**Document passage:**
This application was withdrawn on January 18, 2017, after the CSO had completed substantial work on the evaluation, even though no formal report was issued. It had reviewed the application, including multiple attachments, and held a public hearing on January 5, 2017. This application raised several serious concerns, including its founders’ lack of any connection to Philadelphia and its quasi-religious approach to education.
The applicants for this charter had no apparent connection to Philadelphia. The application noted that it was part of the Hillsdale College Barney Charter School Initiative, funded by the Barney Family Foundation of Chicago. Hillsdale is a small, religious, and very conservative college in Michigan. It proudly rejects any federal money, even in the form of student grants or loans, so that it is not bound by Titles VI and IX or other federal regulations. The proposed President of the Board was a Newtown Square lawyer named John P. McKelligott, who was formerly on the William Penn District School Board.
The school planned to offer “classical” education based on the principles of “moral character and civic virtue.” The concepts of moral character and virtue were not well defined, but the vision was centered in what sounded like a private preparatory school circa 1850.
The application proposed that the school would use the former home of the defunct New Media Tech Charter School and stated, “it is manifest that a charter school use [sic] coexisted successfully in that neighborhood for many years.” This comment showed the applicant’s lack of familiarity with the troubled history of the New Media Tech Charter school, which was closed due to poor academic performance and financial problems, related at least in part to the federal fraud convictions of the founding Board president and CEO. Such a history does not demonstrate successful coexistence.

**Set of tasks:**
**a.** Rewrite the charter application passage starting at "The application proposed" and ending at "demonstrate successful coexistence.", substituting "weak academic results" for "poor academic performance".
**b.** According to the charter application passage, what organization funded the Hillsdale College Barney Charter School Initiative?
**c.** Carry the passage on the withdrawn charter school application forward from its final sentence.

**Material:**
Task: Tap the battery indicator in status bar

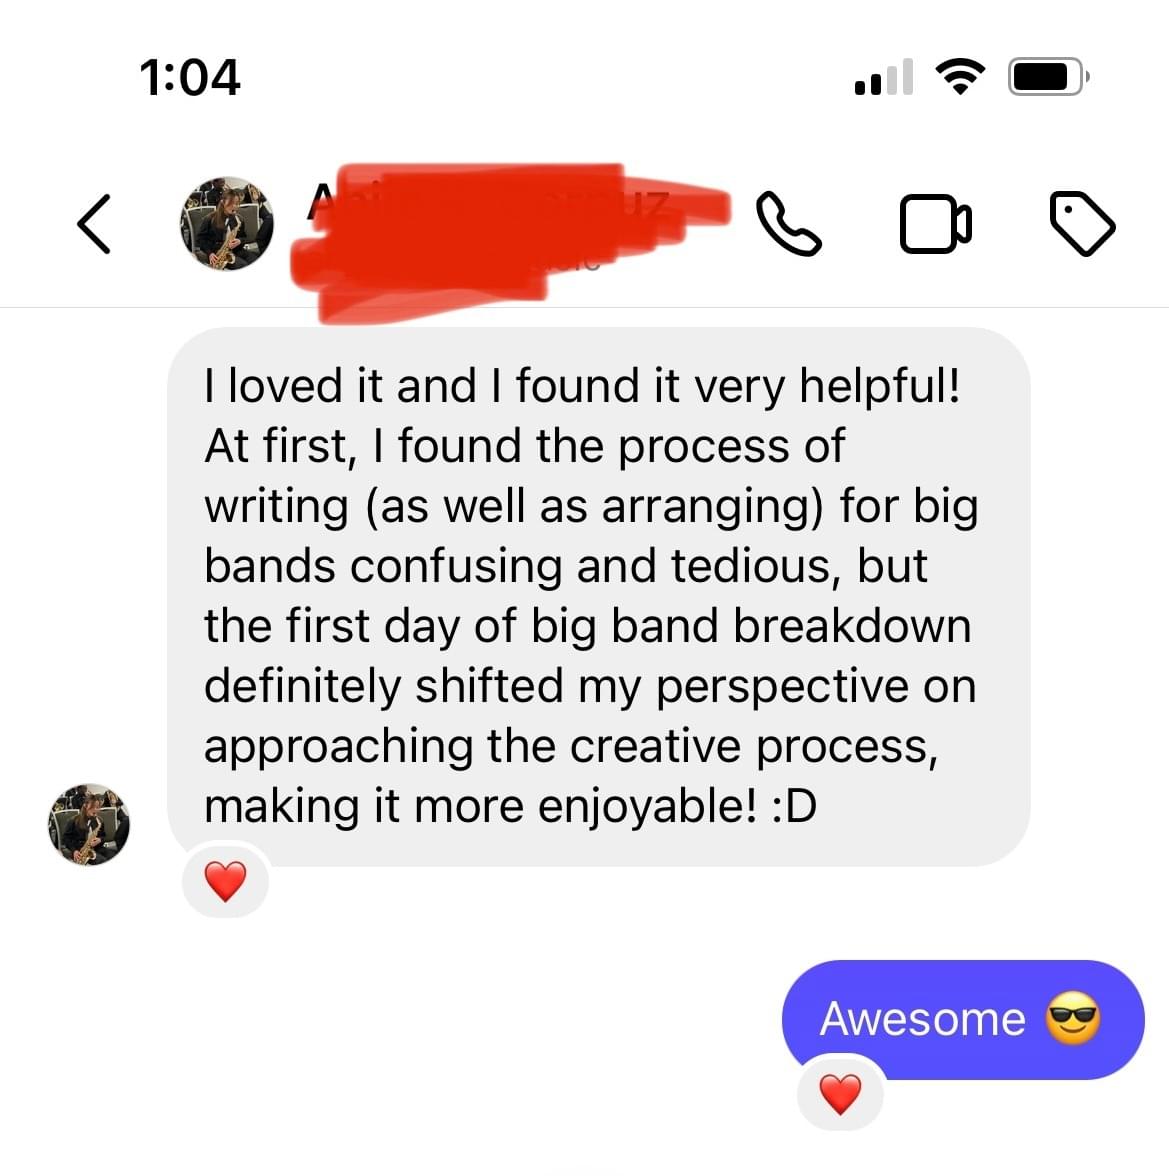Action: click(x=1048, y=76)
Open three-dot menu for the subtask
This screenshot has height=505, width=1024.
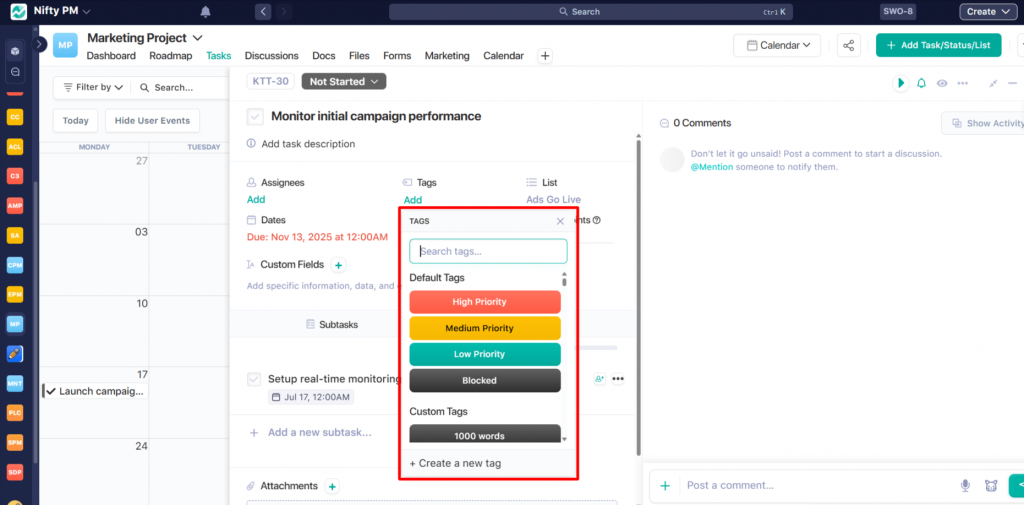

**Solved problems:**
**a.**
The application proposed that the school would use the former home of the defunct New Media Tech Charter School and stated, “it is manifest that a charter school use [sic] coexisted successfully in that neighborhood for many years.” This comment showed the applicant’s lack of familiarity with the troubled history of the New Media Tech Charter school, which was closed due to weak academic results and financial problems, related at least in part to the federal fraud convictions of the founding Board president and CEO. Such a history does not demonstrate successful coexistence.

**b.** The Barney Family Foundation of Chicago.

**c.**
The school, planned as a K–12 school, took a very Euro-centric approach to its curriculum and appeared to limit that curriculum to free market economics, the literature of Western Europe and ancient Greece, and the philosophy, art, and music of prior centuries, also in Western Europe and ancient Greece. There was no mention of other cultures or histories from any other part of the world, including the cultures and histories of many Philadelphia students. All students need familiarity with the world at large. The curriculum was to be chosen with the guidance of Hillsdale College, with a heavy emphasis on morals and virtue. Pennsylvania charter law requires charter schools to be nonsectarian. This application appeared to be near to a religious school in classical clothing.
The Euro-centric curriculum appeared dismissive of the history and culture of many of the students who comprise the Philadelphia school population. For example, it did not mention coverage of slavery in the United States or other countries. There did not appear to be any plan for study of any part of the world other than the United States and Western Europe. The proposed curriculum did not explicitly include any women authors or authors of color, despite listing the works of numerous white men.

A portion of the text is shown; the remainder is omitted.